I don’t normally post to this blog, as angelahighland.info’s primary purpose is to be a backup site in case my main site at angelahighland.com goes down.
But that presupposes that angelahighland.com is reliably working, and right now, it’s kinda not. It’s been prone to crashing ever since my wife and I upgraded our web server to Debian 10.
And by crash, I mean the following behavior:
- Timing of the crash is sometimes but not always at midnight, when the Apache logs rotate. I have seen this crash happen during the middle of the day as well.
- Result of the crash is that Apache doesn’t actually die, but any site dependent upon PHP falls over. Primarily, this means any site we’re running on WordPress. Other sites we have up that aren’t PHP-dependent remain accessible.
- Behavior when the impacted sites die is that if I try to hit any of the sites in my browser, I get an error from Varnish, the backend system we use to handle caching. The error says (I don’t have a screenshot, so I’m going by memory and what I can find on Google): “Error 503 Backend fetch failed”.
- In our Apache logs, I get a lot of lines that look like this.
error.log.1:[Sat Jan 11 23:50:28.982648 2020] [core:notice] [pid 24524] AH00052: child pid 29076 exit signal Segmentation fault (11)
Once I see this crash occur (or have one of our small number of site users contact me about it happening), then restarting Apache restores functionality. However, I’ve had to restart Apache a lot lately, and I’d really like to find a proper solution to the problem.
But I’ve been stymied by not actually knowing what’s causing the problem! Hence this call for help.
What I’ve tried so far:
- As part of the general server upgrade to Debian 10, we also upgraded PHP to version 7. I think we when did the original PHP upgrade, that may have taken us to 7.1? It was after the initial upgrade that we saw this crash behavior most frequently (though again, it has NOT stopped happening, it’s just slacked off some). On the theory that I may have confused something considerably in the PHP upgrade, I tried both updating to the current PHP available on Debian (7.3.11), and completely uninstalling and reinstalling PHP.
- I also tried upgrading from the current Apache available on Debian 10 to the latest version ported to buster-backports (2.4.41), which only bumped me ahead a couple of minor versions and did not fix the problem.
- Since moving ahead to Apache 2.4.41 didn’t help, and because I needed to do so in order to try to install the Apache debug symbols package, I returned to 2.4.38.

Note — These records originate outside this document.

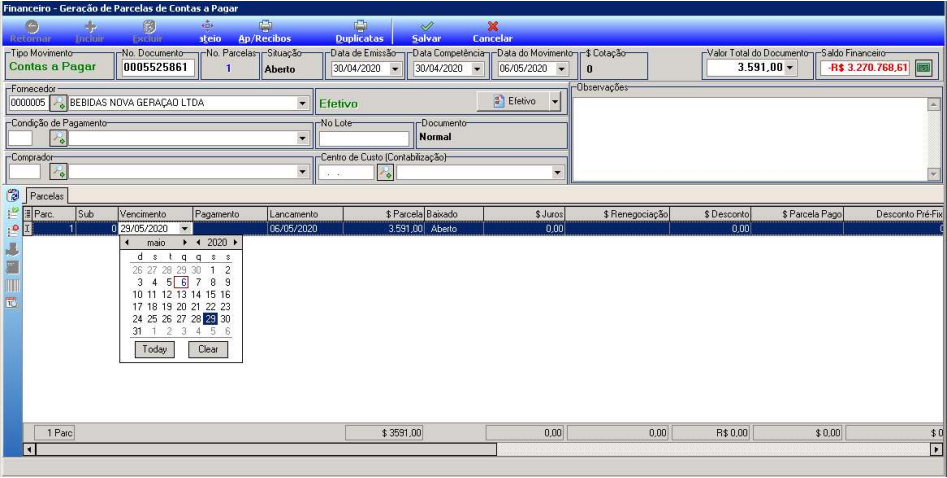
Task: Expand the Data de Emissão date dropdown
Action: (395, 69)
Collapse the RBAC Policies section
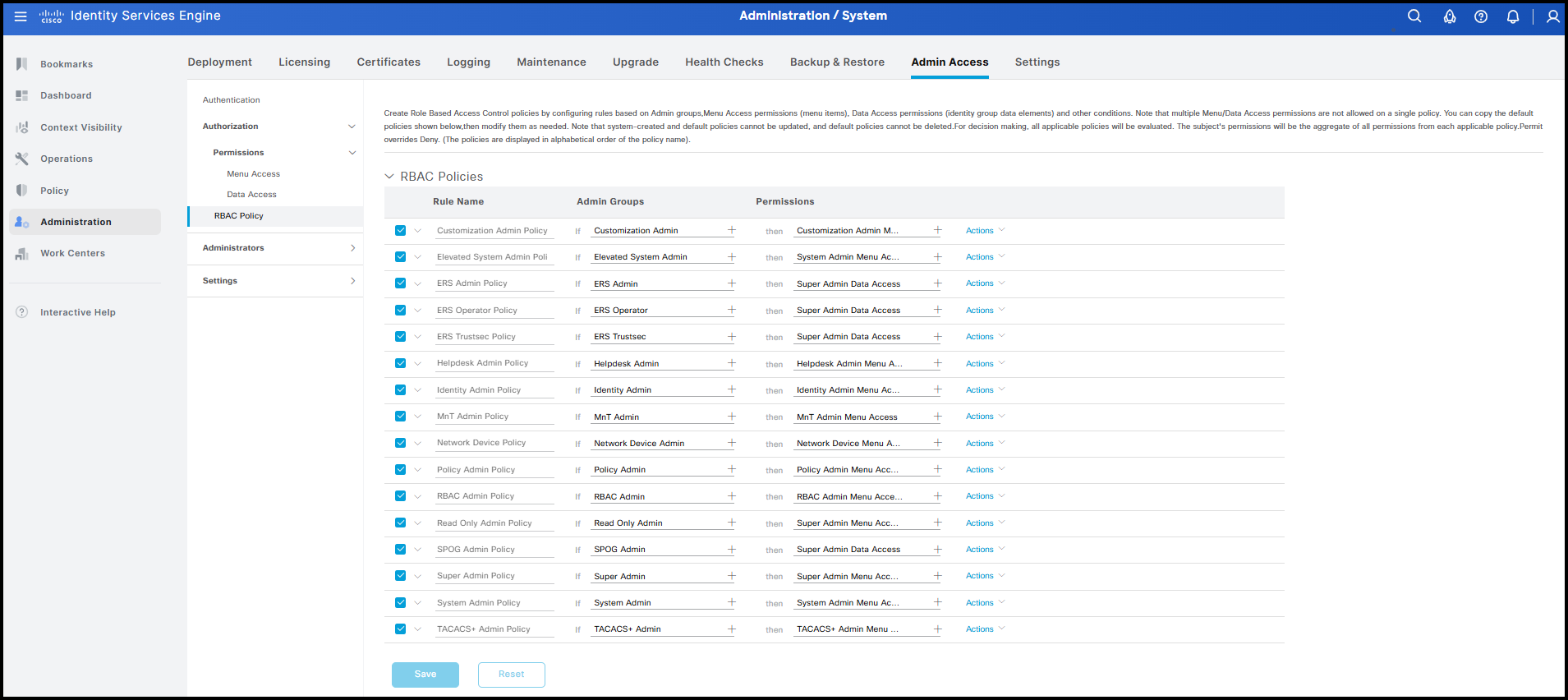1568x700 pixels. tap(389, 177)
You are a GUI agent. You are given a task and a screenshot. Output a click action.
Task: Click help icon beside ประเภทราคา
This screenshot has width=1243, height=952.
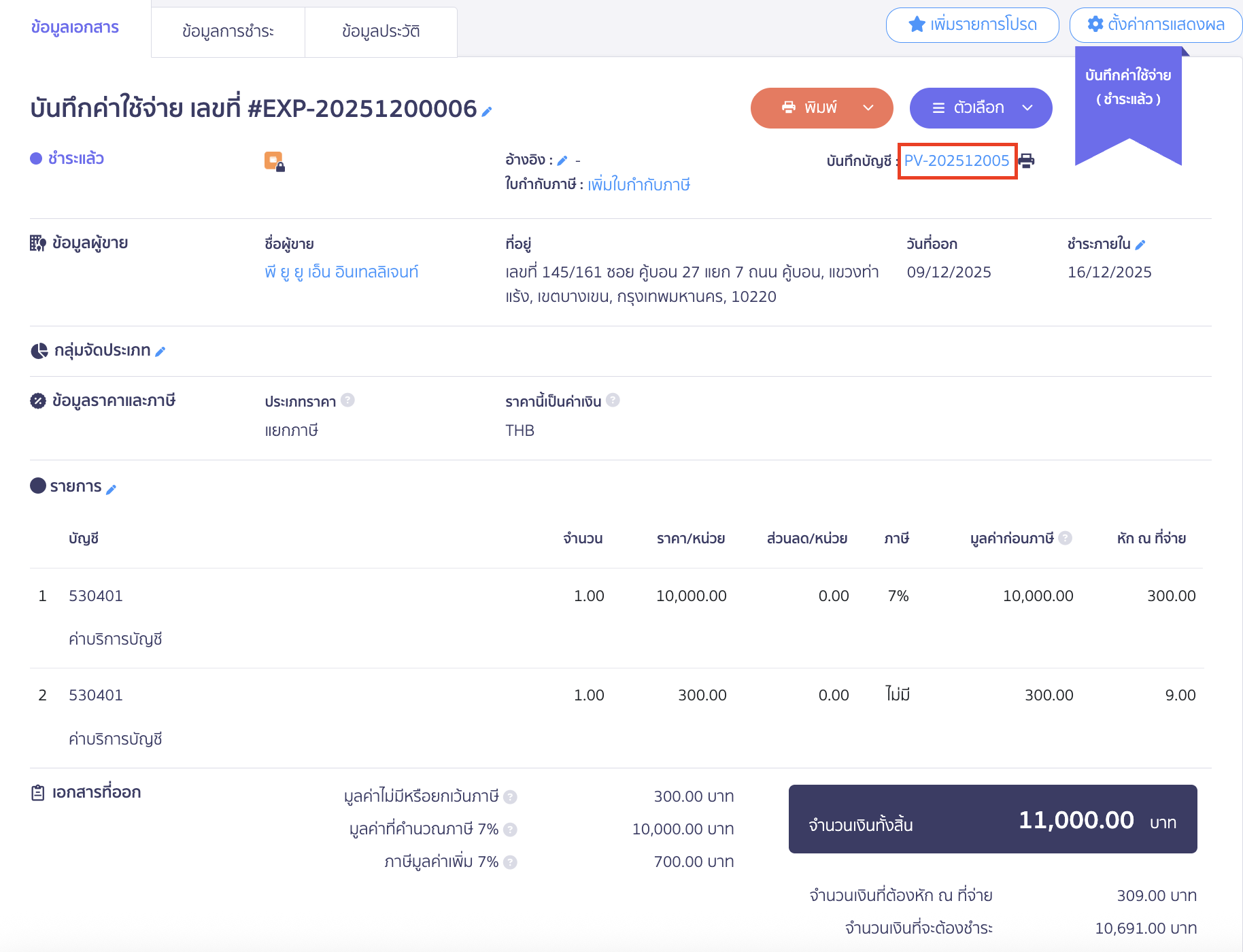coord(347,401)
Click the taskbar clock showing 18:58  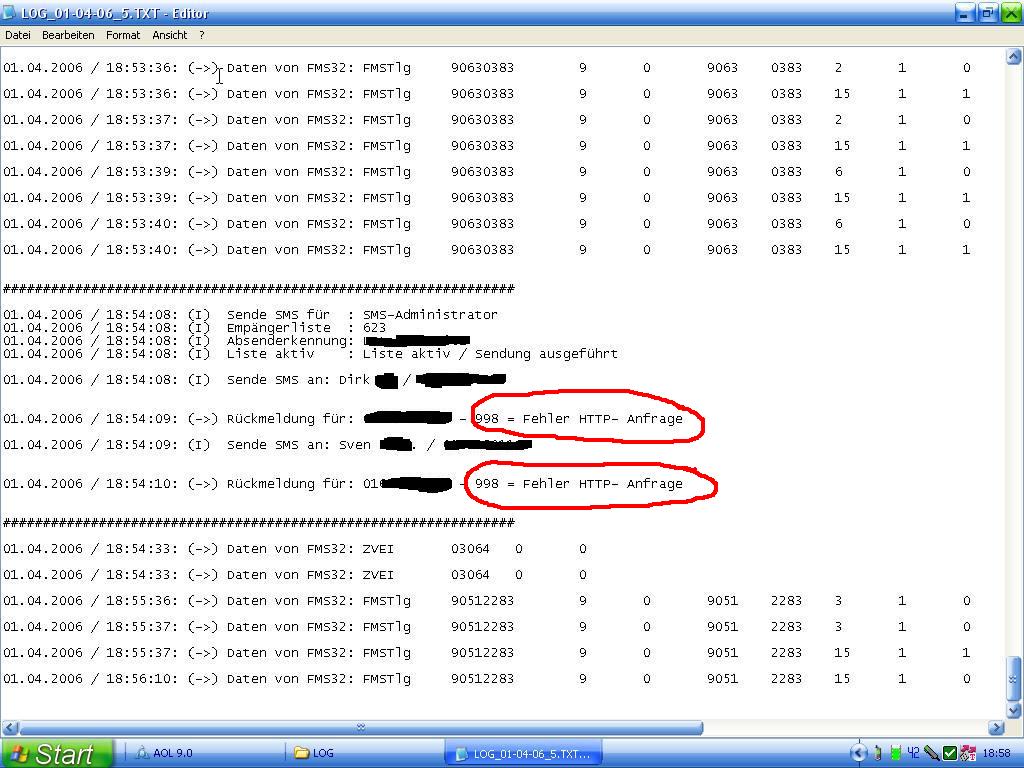point(997,753)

- WordPress has been through at least a couple of upgrades since the server upgrade occurred. Upgrading WordPress has not fixed the problem either.
- I went googling for any sign of bug reports on Debian.org with similar behavior, and the closest I got was this Debian.org bug from 2018 (which accordingly doesn’t seem exactly current enough to be pertinent), this Debian.org bug from 2015 (again, not exactly current, but it has commentary dating into 2019), and a few other pages from Stack Overflow and other types of general question sites. Nothing seemed like a good enough or current enough match to what I have going on.
- I followed these instructions to install gdb and do other configuration necessary to generate Apache coredumps. I also followed these Debian.org instructions on how to install Apache’s debug symbols package.
However, and here’s the critical part:
I do not know how to reproduce the error.
Now, in my day job as an SDET, this is arguably one of the most important things I need to be able to tell a dev team about a bug (short of, of course, that a bug exists and what it is). If a dev can’t reproduce a bug, they can’t analyze and fix it.
I have the same problem here. I do not have clue one what’s actually causing this problem, and until I figure that out, I can’t fix it.
And I am not familiar enough with debugging on a Linux environment to begin to get the data I need. I have gdb in place as well as the Apache debug symbols package, but I do not have experience with these, and don’t know how I can utilize them constructively. I’m not even a hundred percent sure this is a direct Apache bug, vs. maybe a PHP bug.
I can however say what environment we’re running: Debian 10 (straight up 10, we’re not on 10.2 yet), PHP 7.3, Apache 2.4.38, Varnish 6.1.1.
So, any Debian gurus out there able to advise me on how to proceed with information gathering? Alternately, if anyone has experience with a similar bug, were you able to find a solution?
Talk to me in the comments, and thanks in advance!
Editing to add 1/20/2020: I’m wrong, we are actually on Debian 10.2. We’ve kept up with regular updates since upgrading to 10, and I hadn’t realized that also meant we’d advance in minor versions.
Also, after talking with the folks on the Debian IRC channel, I’ve installed the systemd-coredump package on our server, to see if that’ll actually generate a coredump when Apache falls over. The issue IS still happening, as of 1/20!